Whereupon Alan Leavitt, owner of Lana Lobell Farms, offered $2 million, most ever for any 2-year-old of any breed. Ann's partner in Speedy, Kim Mumma of Harrisburg, Pa., was reluctant to sell the first racehorse she had owned but succumbed to Ann's logic. "Look, we can each be a million-dollar baby," she said. As the deal evolved, Howard Beissinger and Bob Mumma each wanted 10% of Speedy, which they purchased from the women. Leavitt, who didn't care how much he owned as long as he had controlling interest, took 51%. The remaining 29% was purchased by Bill Rosenberg, chairman of the board of Dunkin Donuts, Inc., who when offered the chance to buy part of Speedy could hardly wait to spend the required $585,000. Rosenberg has been involved in many horse deals (he owns $400,000 worth of Green Speed, who last year set the world record Speedy eclipsed) and recalls the time that Delvin Miller failed to win with a favored Rosenberg horse. A gloomy Miller telephoned, but Rosenberg abruptly dismissed the apologies, saying, "No problem, Delvin. We'll just make the holes in the donuts bigger."

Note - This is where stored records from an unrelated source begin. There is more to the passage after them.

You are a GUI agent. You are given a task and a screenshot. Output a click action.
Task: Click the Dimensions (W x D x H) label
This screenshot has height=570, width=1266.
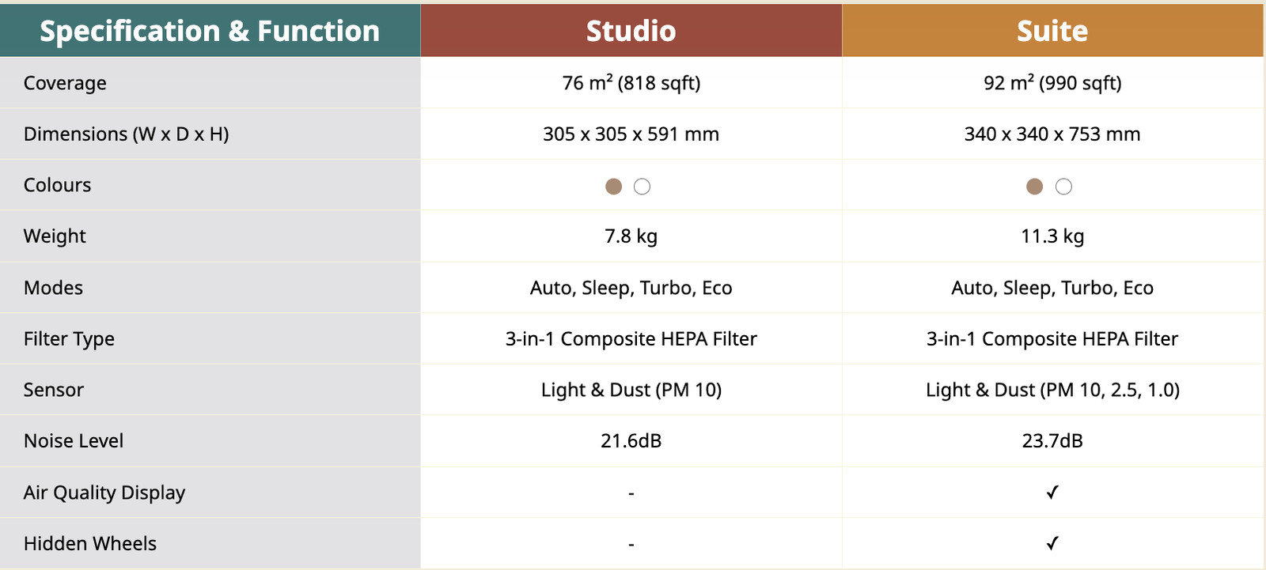pos(127,134)
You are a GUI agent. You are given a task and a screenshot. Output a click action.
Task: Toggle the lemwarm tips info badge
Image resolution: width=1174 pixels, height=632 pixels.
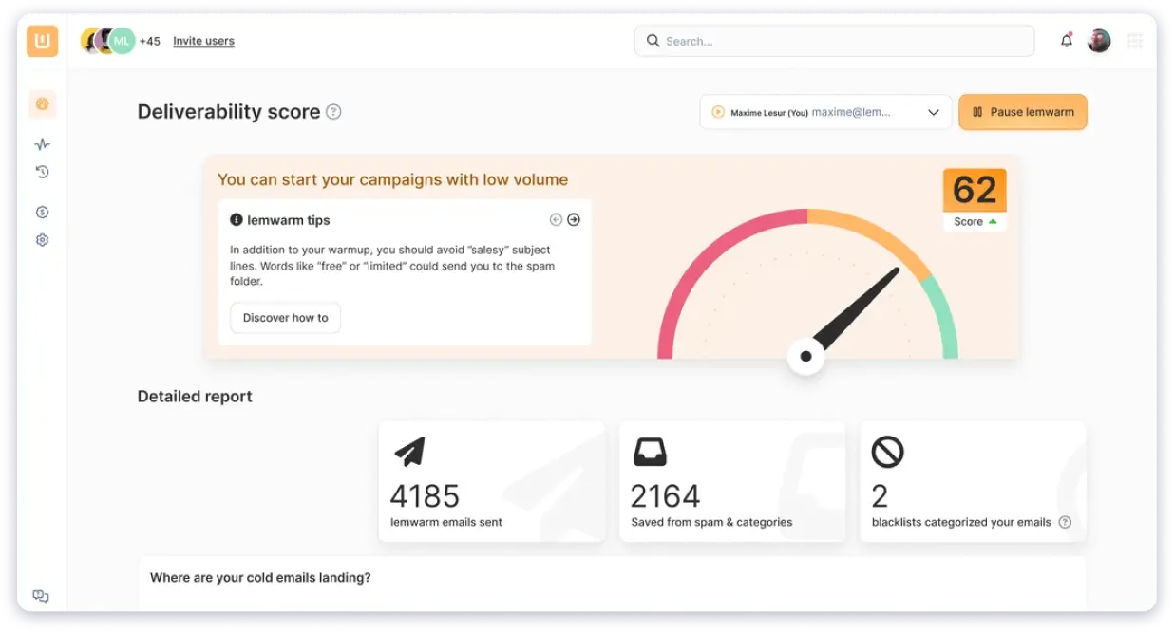(x=237, y=219)
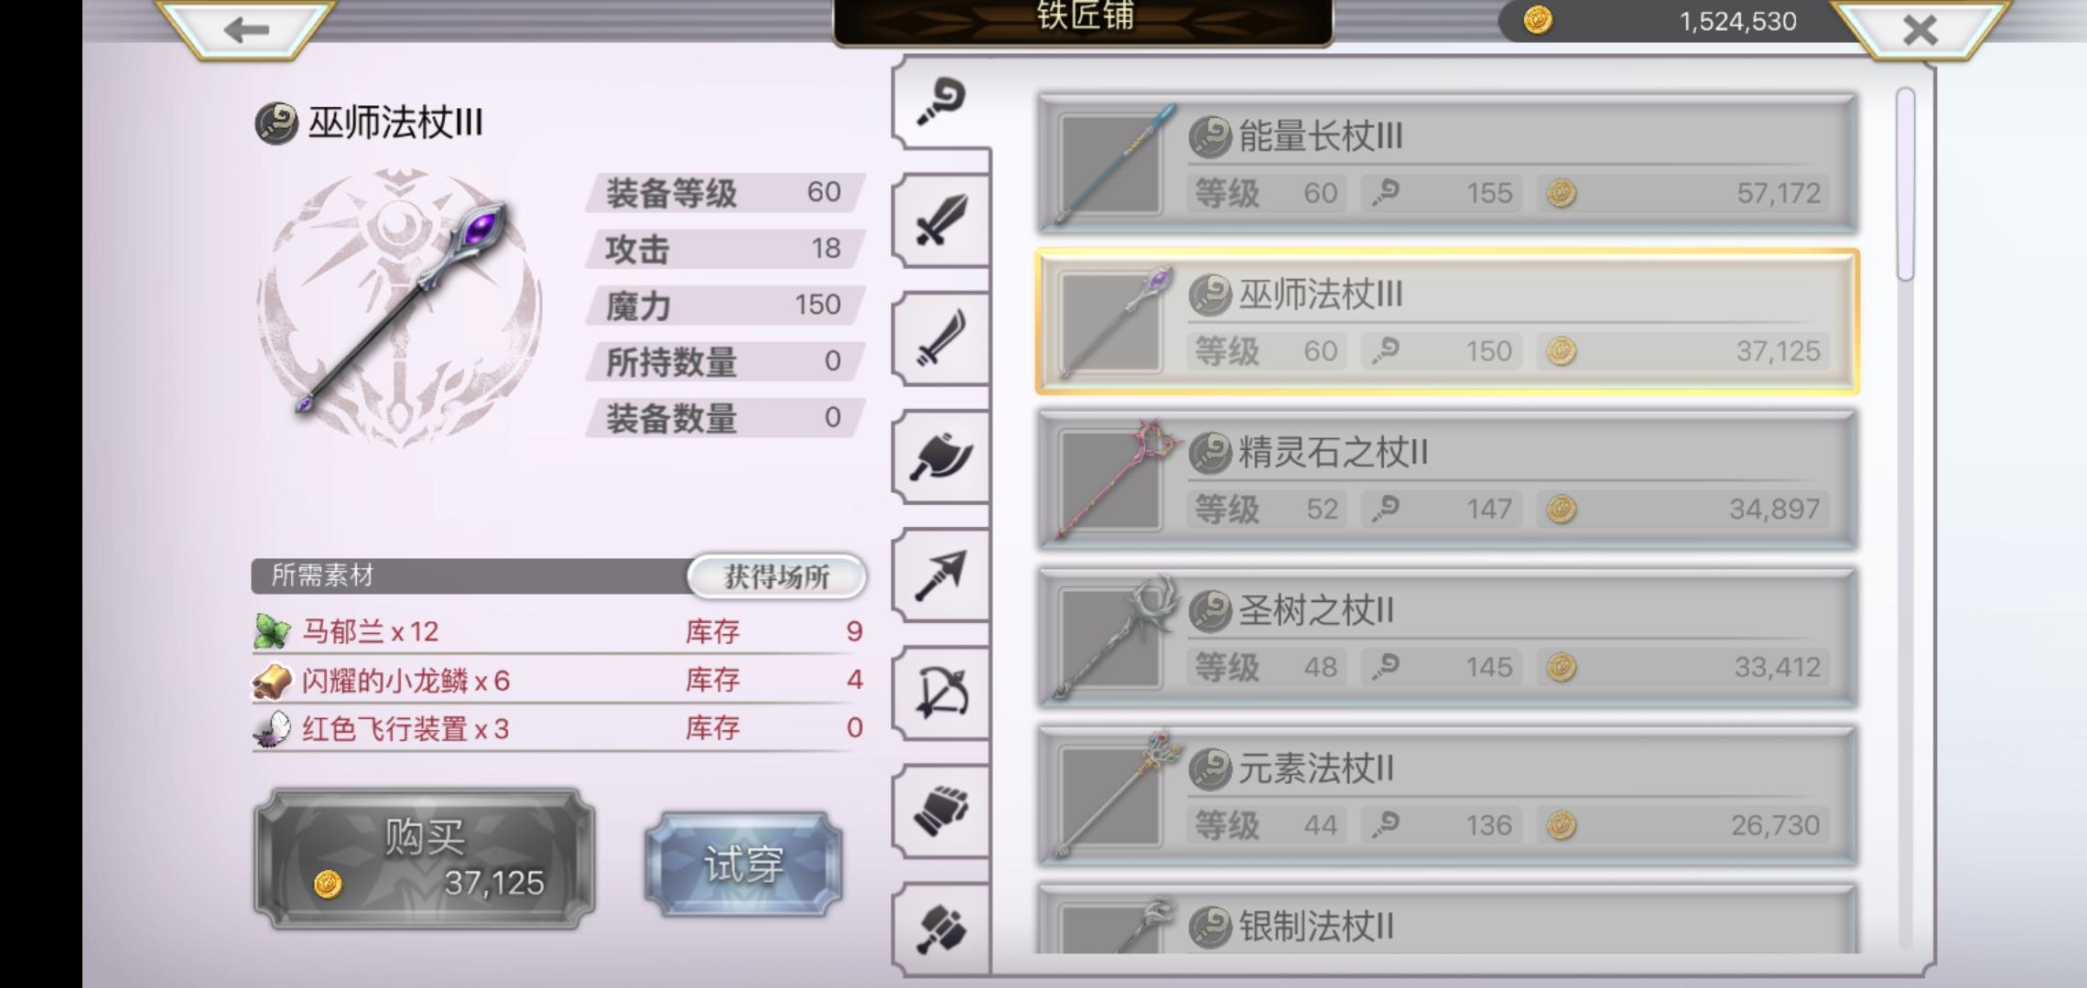Image resolution: width=2087 pixels, height=988 pixels.
Task: Buy 巫师法杖III for 37,125 gold
Action: pos(425,859)
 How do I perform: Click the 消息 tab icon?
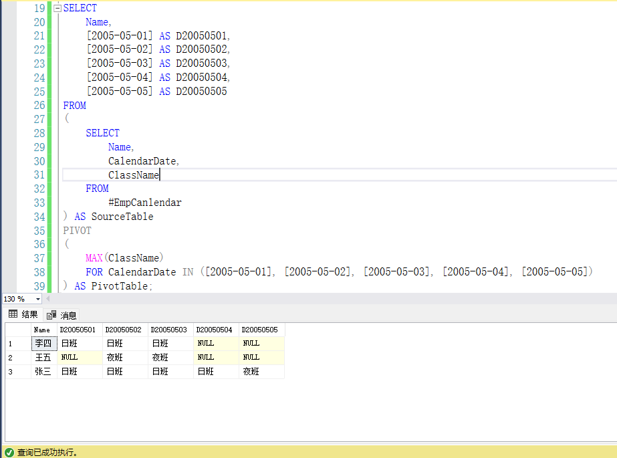pos(51,315)
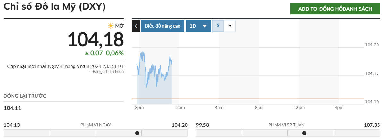Click the 12pm time axis label
Screen dimensions: 382x139
(299, 107)
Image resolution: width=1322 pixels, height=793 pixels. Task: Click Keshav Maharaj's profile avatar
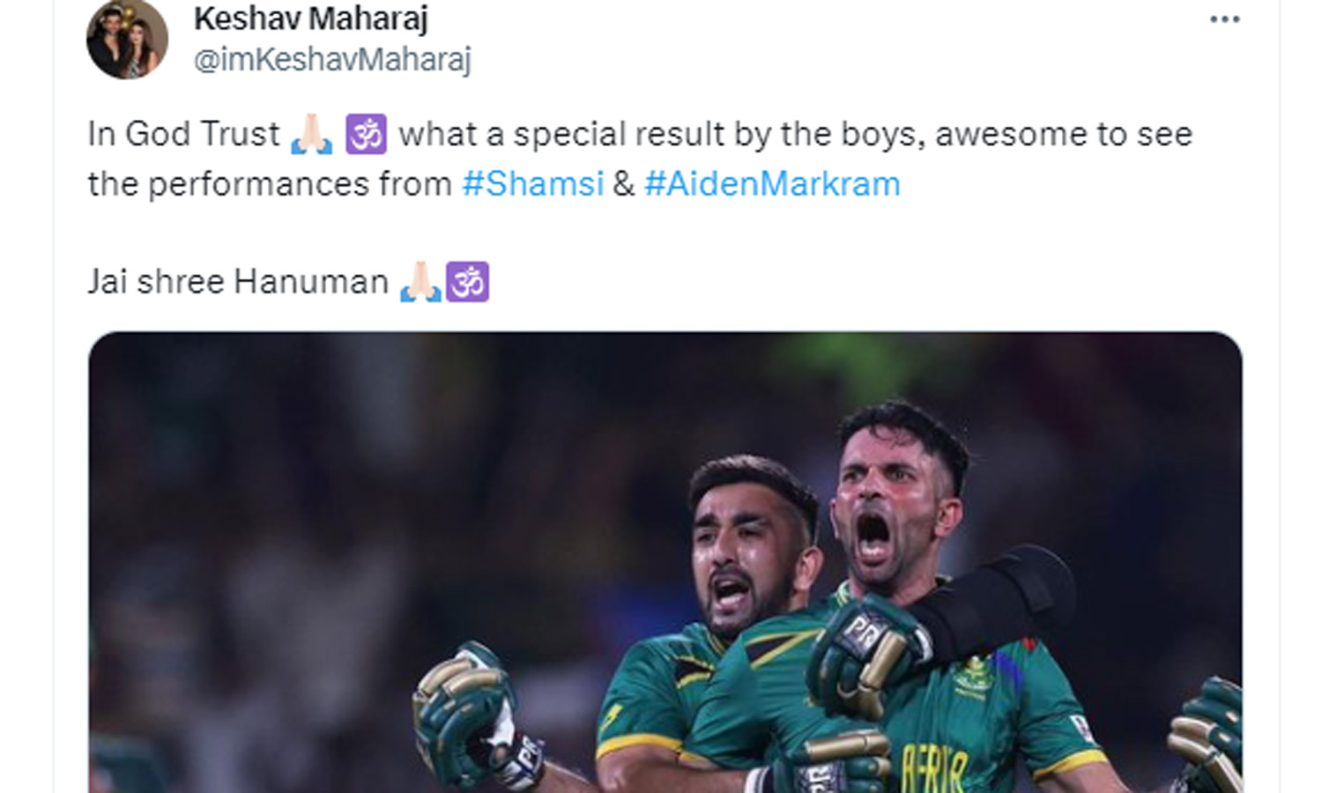[128, 40]
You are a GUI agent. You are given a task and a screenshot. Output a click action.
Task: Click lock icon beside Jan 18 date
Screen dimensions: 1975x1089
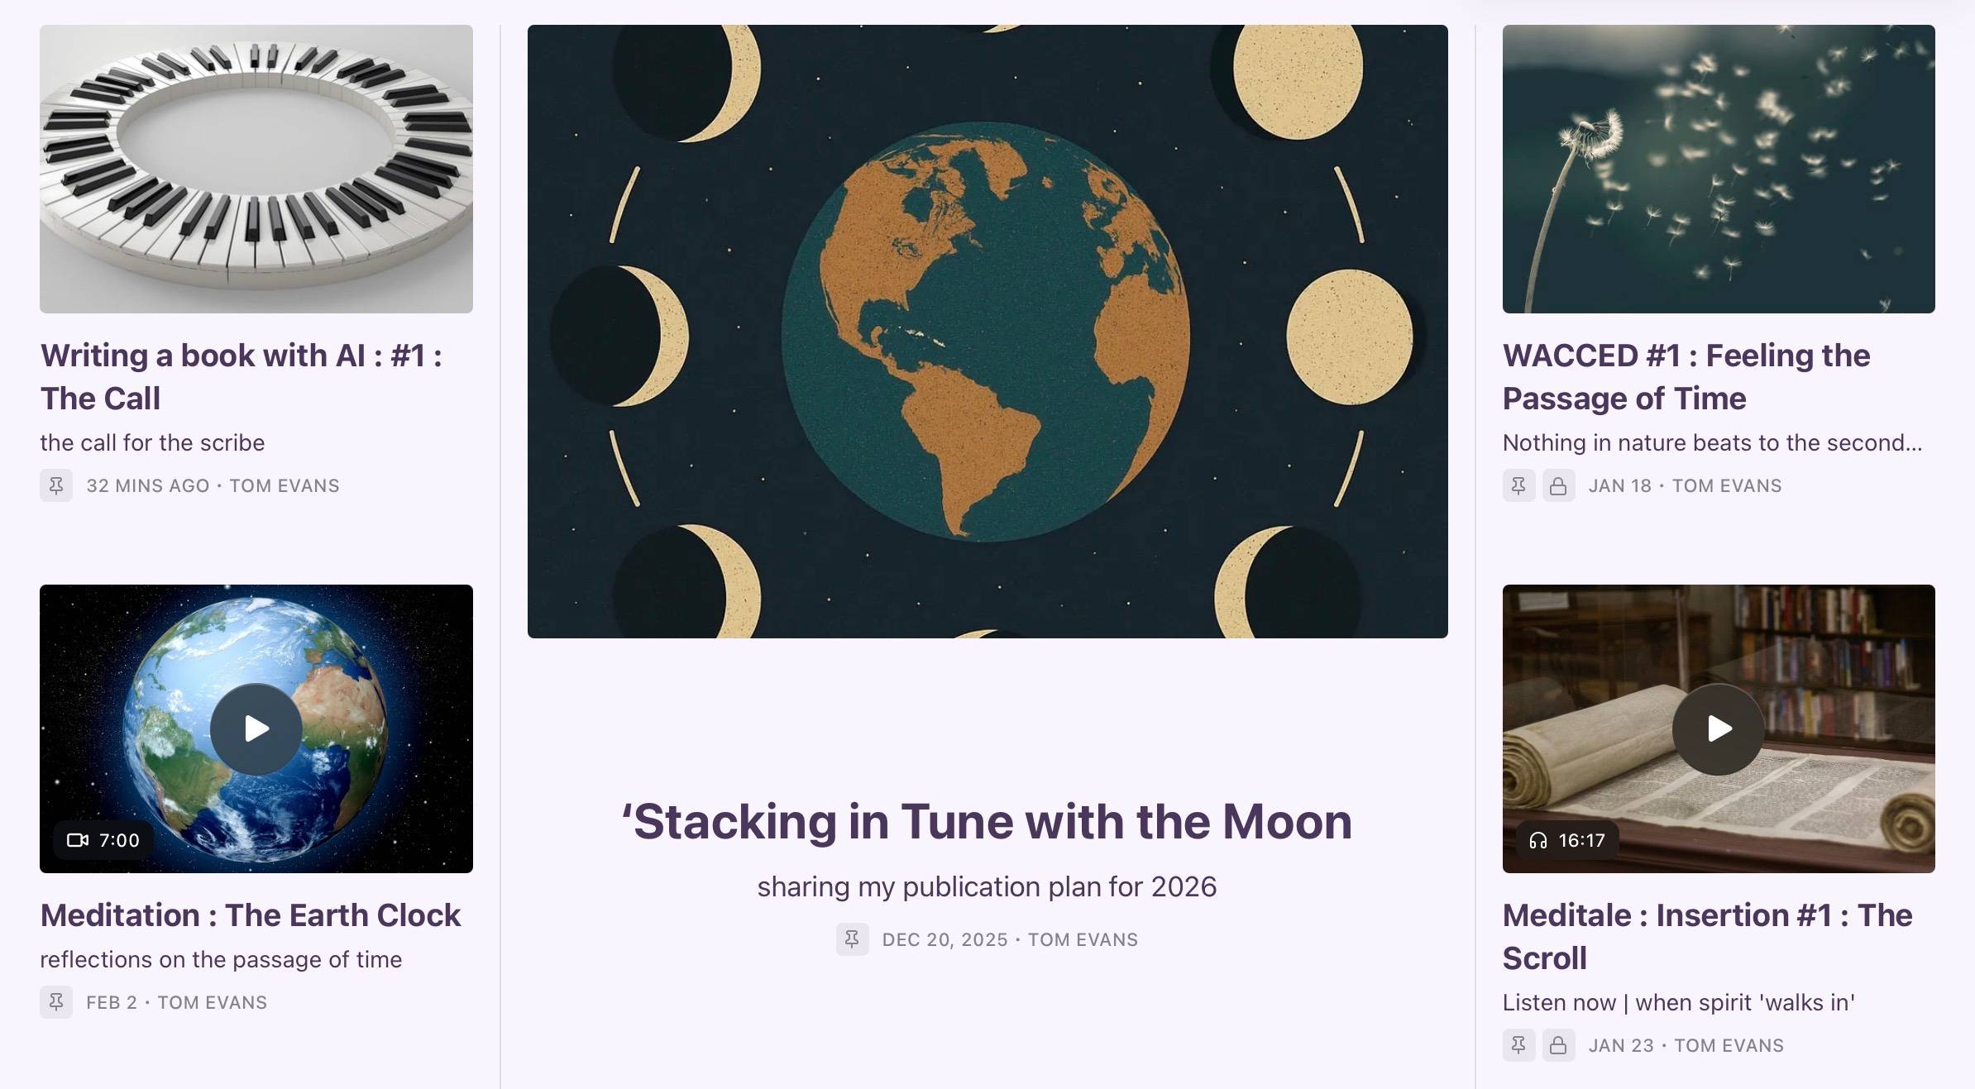(1558, 485)
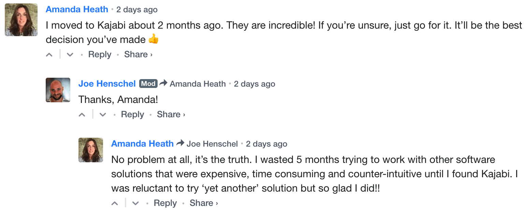Open Joe Henschel's profile via blue name
This screenshot has height=210, width=526.
point(107,84)
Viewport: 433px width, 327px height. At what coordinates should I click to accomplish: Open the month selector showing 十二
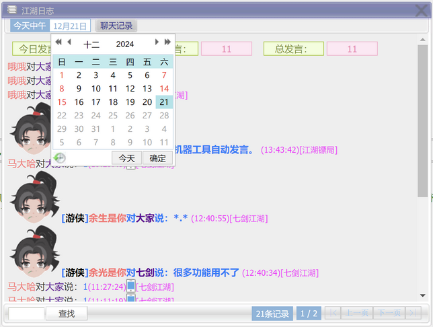coord(91,44)
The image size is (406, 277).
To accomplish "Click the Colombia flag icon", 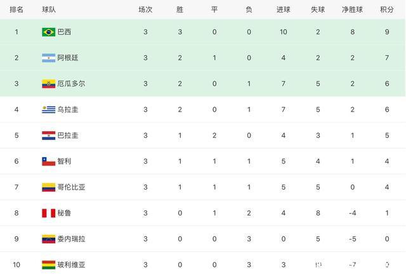I will [49, 187].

So the sheer amount of money involved focused attention on Speedy's 3-year-old campaign. But in view of the colt's success Saturday, he likely was a bargain at $2 million because the win has upped his stud value enormously. That's next year. This year, he's not done racing. With victories in the Yonkers Trot and the Hambletonian, he now points for the Oct. 6 Kentucky Futurity at Lexington's Red Mile, where a victory would make him the first horse to win trotting's Triple Crown since Super Bowl in 1972.
Do the Beissingers or Mummas then regret selling most of Speedy? "Not at all," says Kim Mumma. "After all, when you're talking about any more than $2 million for a horse, isn't that simply greed?" Besides, this isn't the first Hambo winner Beissinger has sold. He had Speedy Crown, Speedy Somolli's sire, judged him "average" and sold him for $20,000. He continued to train him, however, and Speedy Crown went on to win the Hambletonian in 1971. A third Beissinger-trained colt, Lindy's Pride, triumphed in 1969.